Dès le lendemain du confinement, les chiffres parlent d’eux-mêmes : la Seine-Saint-Denis concentre à elle seule 10 % des verbalisations. D’après des chiffres plus récents, le département totalise 41 103 verbalisations, pour 242 259 contrôles, c’est-à-dire un taux de contravention de 17 %, contre 6,25 % à Paris et 8,7 % en Hauts-de-Seine.

Plusieurs hypothèses peuvent expliquer ces chiffres : d’une part, il est sûrement plus aisé de respecter le confinement dans les quartiers riches, où les conditions de logement sont meilleures (dans le 93, 25 % des logements sont surpeuplés) et les habitants des quartiers populaires font partie des travailleurs qui ne bénéficient pas du télétravail (livreurs à vélo, aide-soignants, infirmiers, caissiers, ouvriers, manutentionnaires...).

D’autre part, les contrôles policiers sont plus fréquents et plus sévères dans ces quartiers. C’est du moins l’analyse que propose Sebastian Roché, chercheur du CNRS et spécialiste de la police, au journal Libération : « Les comportements ne peuvent expliquer à eux-seuls une amplitude aussi importante dans les taux de verbalisation. C’est nécessairement une approche policière différente qui génère de tels écarts. »

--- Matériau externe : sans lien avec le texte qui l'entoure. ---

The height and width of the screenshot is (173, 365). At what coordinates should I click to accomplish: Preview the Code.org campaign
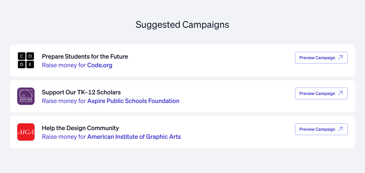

Depuis plusieurs semaines, les vidéos témoignant de violences policières se multiplient

Le 24 mars, aux Ulis (Essonnes), une vidéo provoque l’indignation sur les réseaux sociaux : Sofiane, 21 ans, est frappé par des policiers sur le chemin du travail. Livreur pour Amazon, il se voit prescrire trois jours d’ITT. La veille, un autre jeune des Ulis avait déjà été violenté par la police. Le parquet d’Évry a ouvert deux enquêtes judiciaires pour faits de violences par personne dépositaire de l’autorité publique. « Des vidéos postées sur Twitter en provenance d’Asnières, de Grigny, d’Ivry-sur-Seine, de Villeneuve-Saint-Georges, de Torcy, de Saint-Denis et d’ailleurs en France, montrent des habitants apparemment frappés, gazés, et, dans un cas, une personne se faisant heurter par un policier à moto », alerte la LDH le 27 mars.

Au 14 avril, la plateforme de signalement des policiers mise en place sur le site de l'IGPN avait déjà reçu 166 signalements, et la police des polices comptait sept affaires judiciaires ouvertes pour des violences présumées lors de contrôles liés au respect du confinement en Île-de-France.

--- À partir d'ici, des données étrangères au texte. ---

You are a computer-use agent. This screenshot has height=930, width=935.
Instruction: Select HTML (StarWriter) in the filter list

Une violente tentative d’interpellation policière a fait éclater la colère des quartiers populaires, dans la nuit du 20 au 21 avril.

Dans une tribune, dont la CGT est signataire, les auteurs rappellent que « les discriminations racistes, déjà insupportables, sont renforcées par l’impunité policière et les violences et humiliations se multiplient dans les quartiers populaires. On peut y ajouter le couvre-feu discriminatoire imposé aux habitants de ces quartiers par la ville de Nice. Ces injustices flagrantes sont documentées, nul ne peut les ignorer. [...] Les inégalités et les discriminations doivent être combattues avec vigueur et abolies : avec les populations des quartiers populaires, nous prendrons part à ce juste combat pour l’égalité, la justice et la dignité ».

Depuis, de nouvelles affaires sont venues compléter le tableau.

Le 26 avril, une vidéo diffusée par Taha Bouhafs, journaliste pour le média indépendant Là-Bas si j’y suis, montre des policiers tenant des propos racistes, après une interpellation à l’Île-Saint-Denis. Une enquête a été ouverte par l’IGPN.